Problem details: Check every line of the data below for the word "agent" and say how many have it, without further comment.
========================================================================
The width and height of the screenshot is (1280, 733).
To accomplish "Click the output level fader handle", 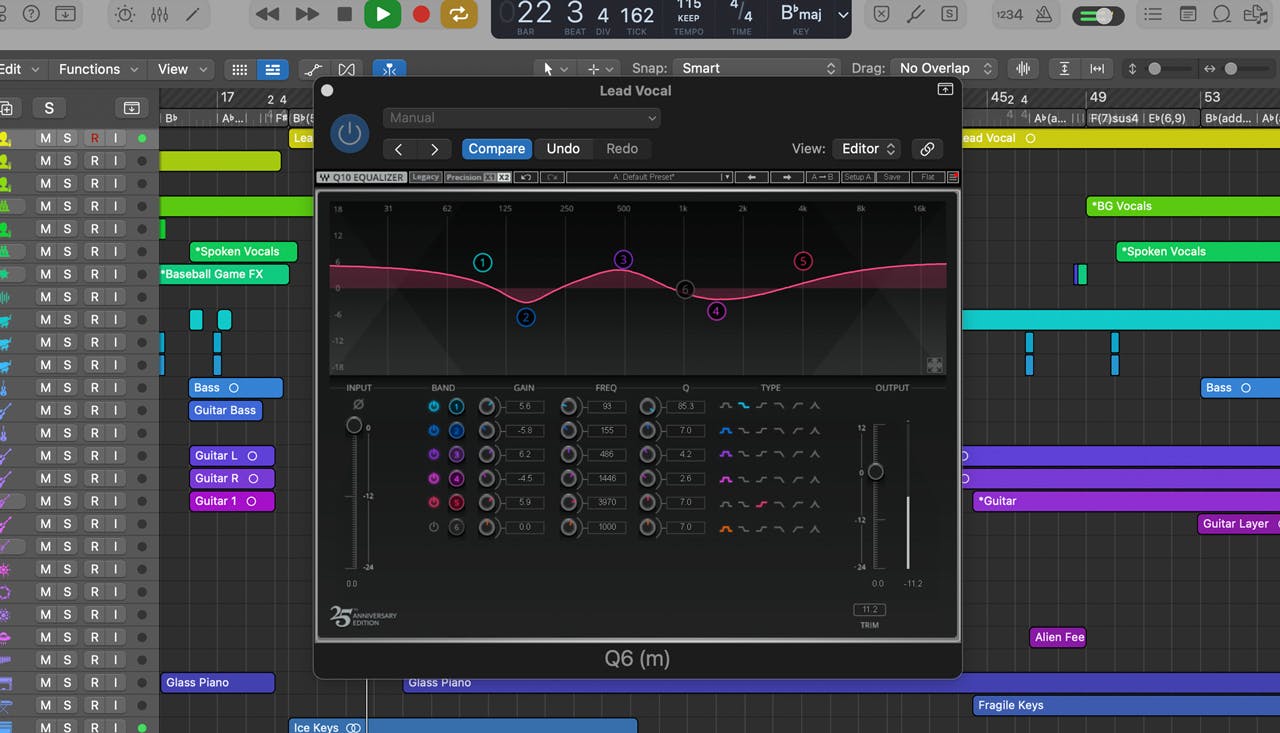I will point(875,472).
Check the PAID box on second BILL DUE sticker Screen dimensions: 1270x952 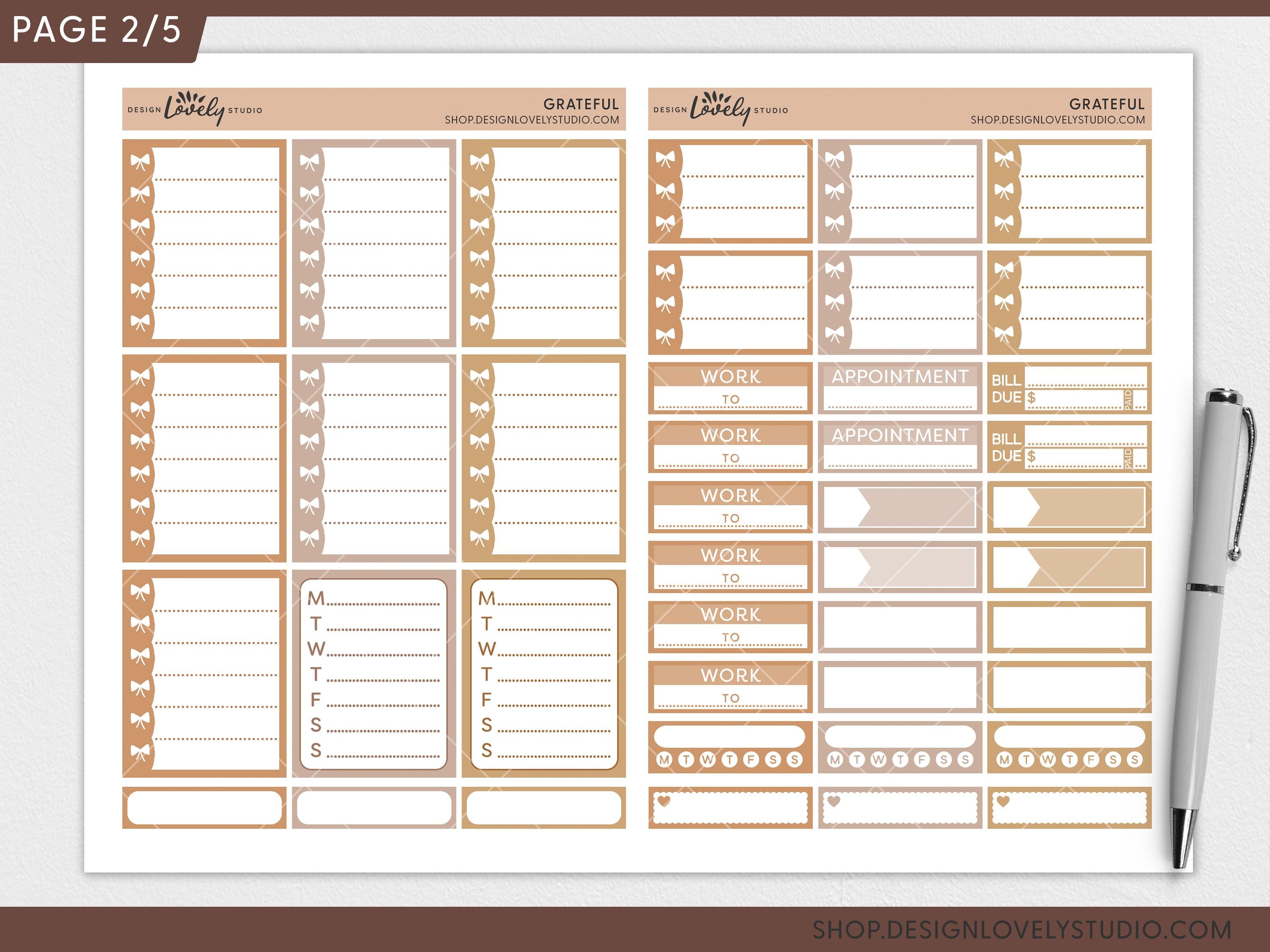tap(1140, 459)
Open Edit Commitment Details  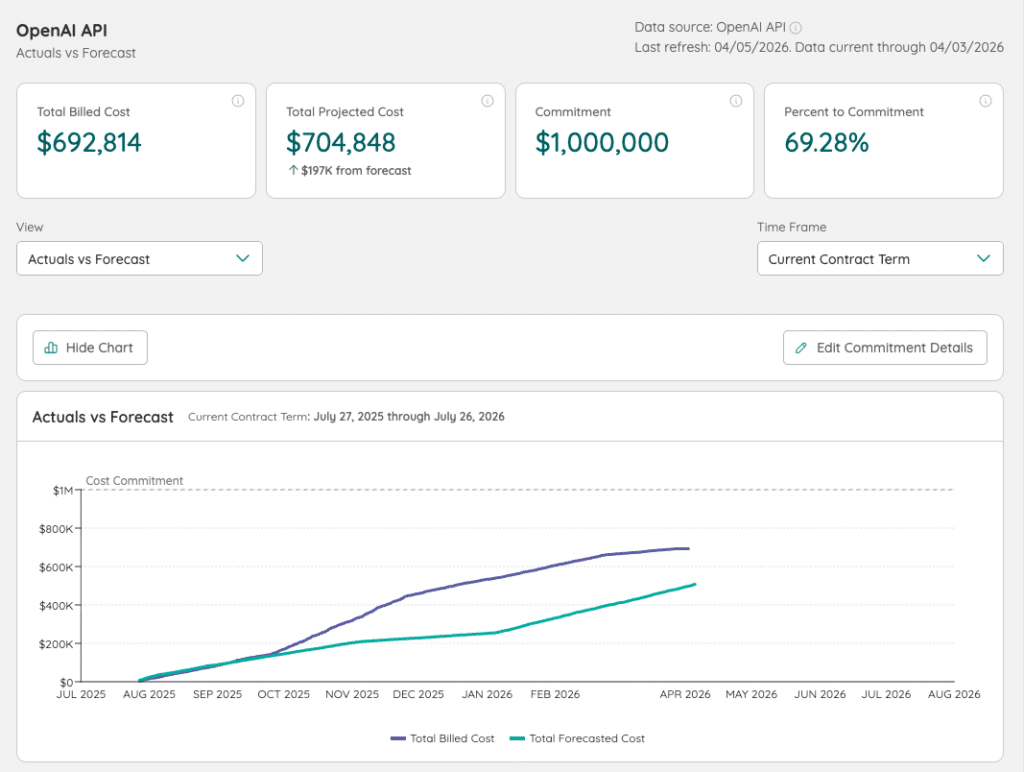tap(884, 348)
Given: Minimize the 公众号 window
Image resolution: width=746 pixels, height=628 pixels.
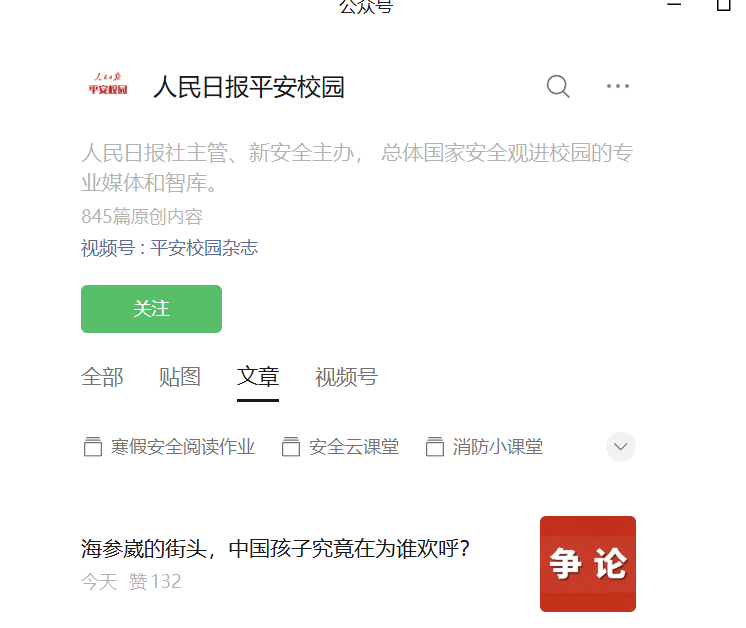Looking at the screenshot, I should coord(674,4).
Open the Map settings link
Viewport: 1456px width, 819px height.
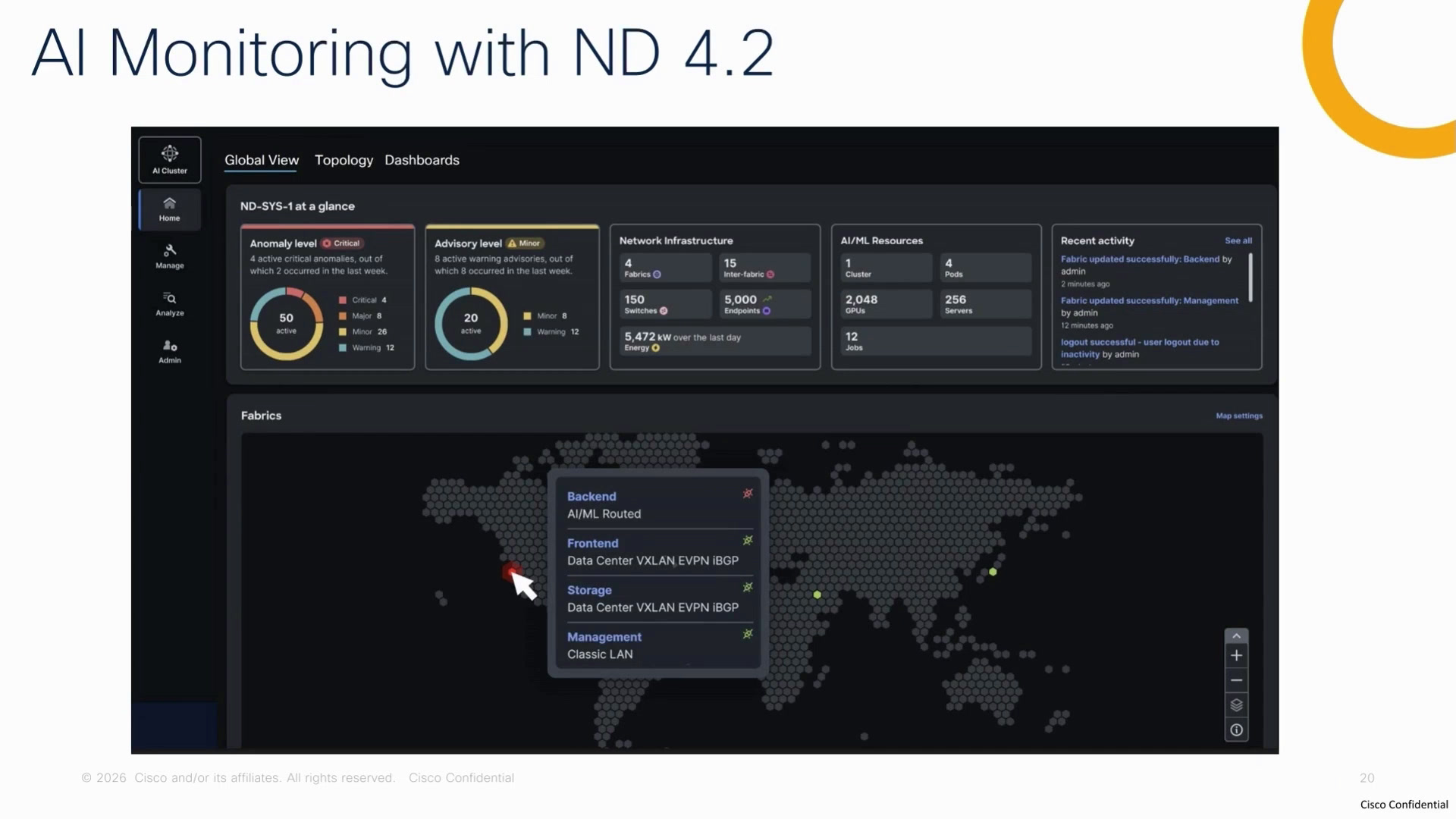tap(1239, 416)
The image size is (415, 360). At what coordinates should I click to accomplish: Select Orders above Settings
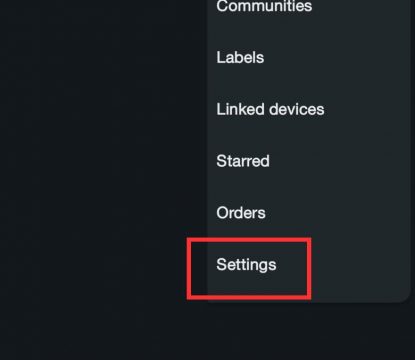[x=241, y=213]
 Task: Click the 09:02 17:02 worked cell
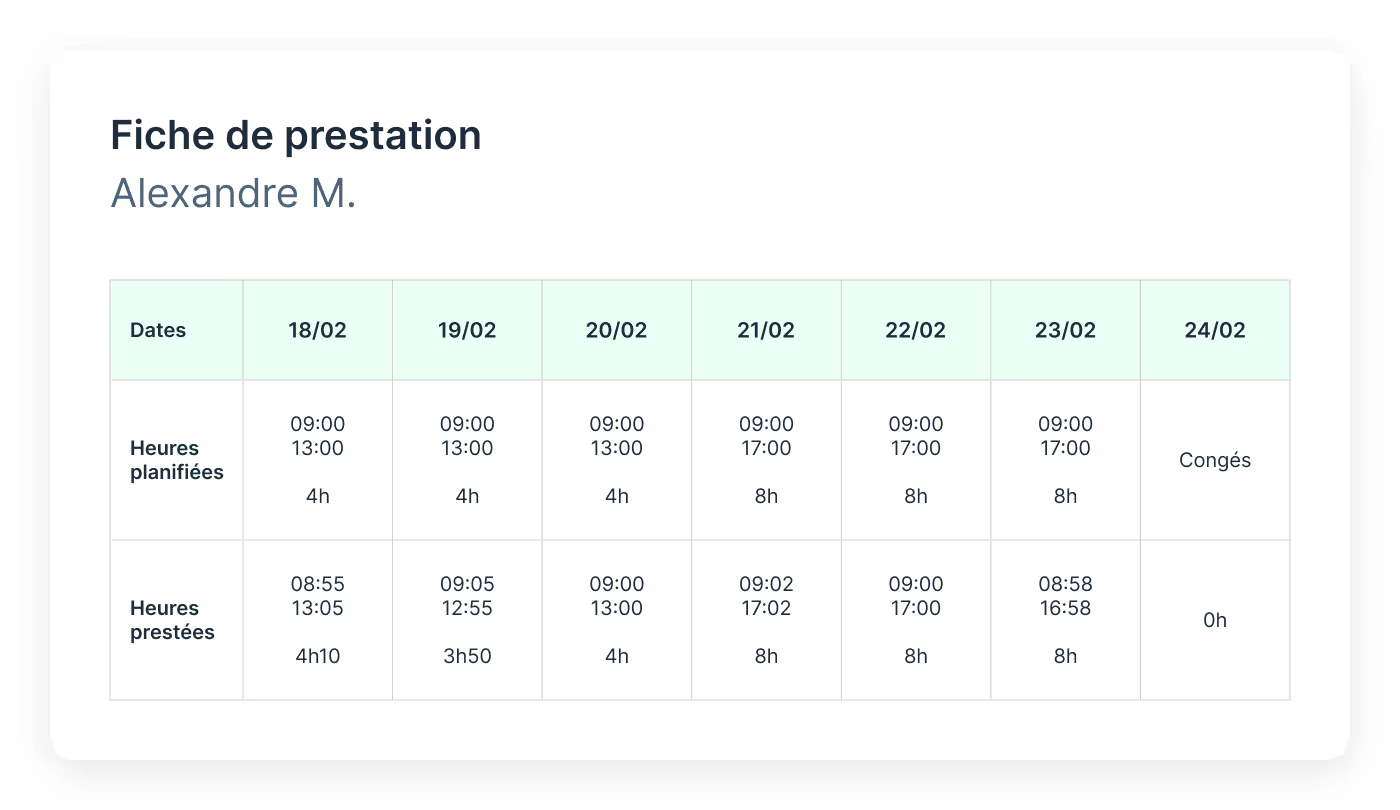pyautogui.click(x=766, y=620)
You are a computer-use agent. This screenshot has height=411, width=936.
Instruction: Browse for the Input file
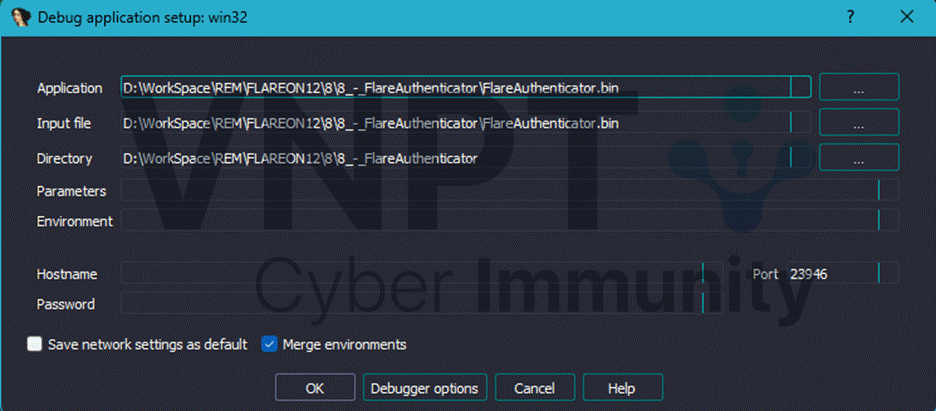pyautogui.click(x=858, y=123)

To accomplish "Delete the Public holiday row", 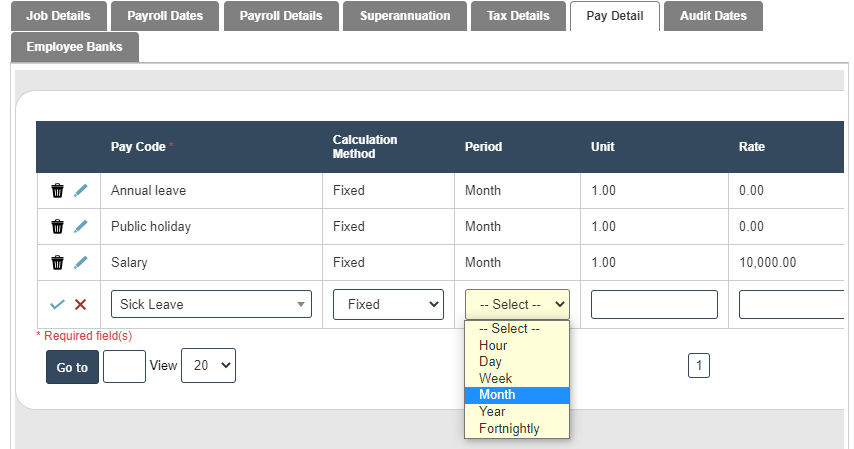I will [x=57, y=226].
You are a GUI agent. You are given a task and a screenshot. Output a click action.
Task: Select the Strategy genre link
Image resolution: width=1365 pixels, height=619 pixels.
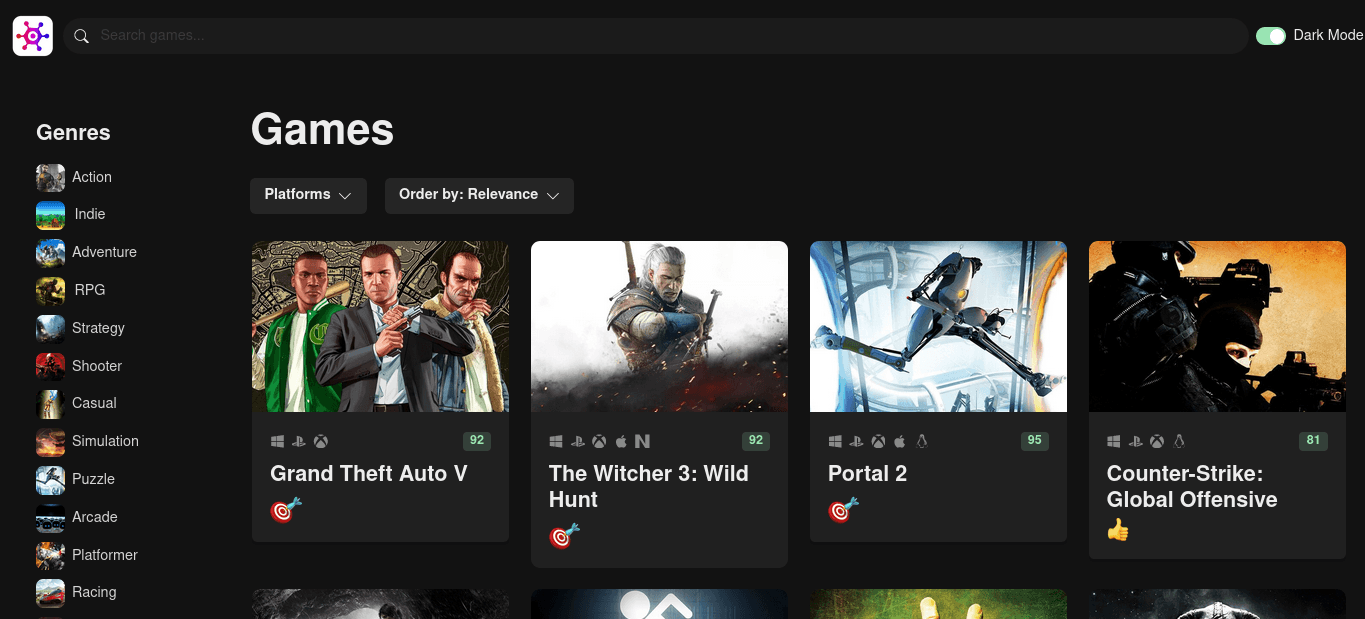tap(98, 328)
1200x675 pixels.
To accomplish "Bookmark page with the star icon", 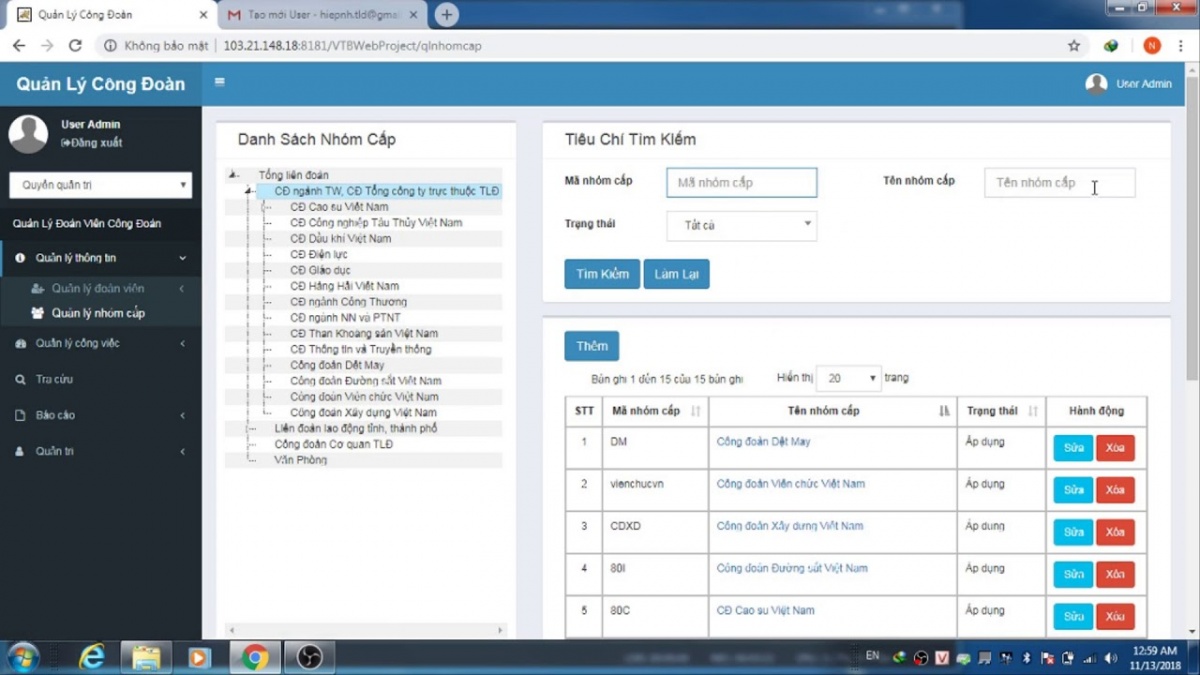I will (1074, 46).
========================================================================
Response below: 2